His attention was recalled as Renfrew shook his head portentously.
‘I don’t deal in pyson as such,’ the older man admitted, ‘save maybe for killing rats, so it’s no a matter where I’ve great practical experience, but I’ve read as wide in the subject as any man in Glasgow. It’s not arsenical salts, that’s for certain, nor any of those that acts first on the belly, which cuts out a great number.
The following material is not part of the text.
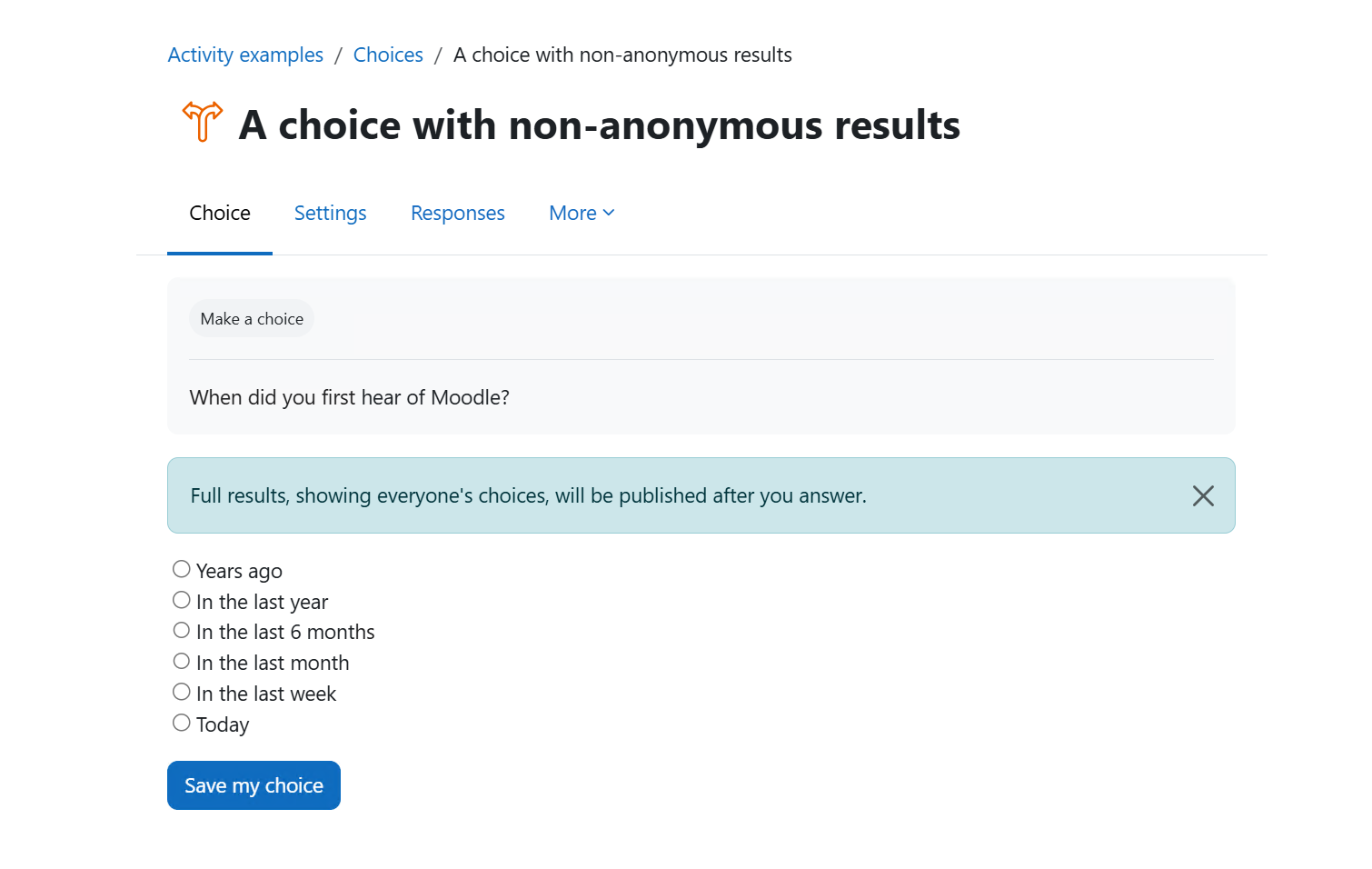Viewport: 1372px width, 869px height.
Task: Pick 'In the last month' option
Action: pos(182,661)
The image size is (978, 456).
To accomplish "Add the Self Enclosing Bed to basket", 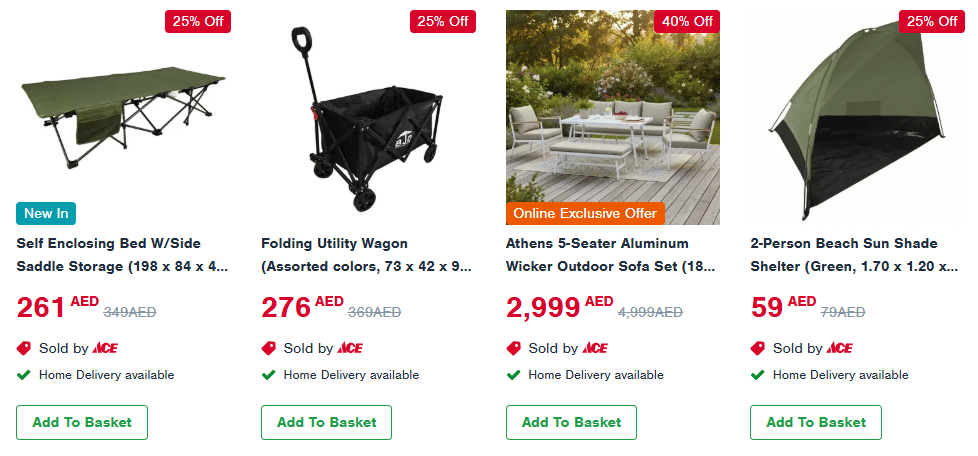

It worked instanter, which lets us set aside all the slower ones, you’ll appreciate.’ Gil nodded at this, but Renfrew went on without looking at him, ‘I’d say it might be one of those that can be got by infusion or maybe distillation from plants, seeing it was in that cloudy liquid form, but I’d need time wi my books to get any closer. Has Wat never come back to you wi an answer?’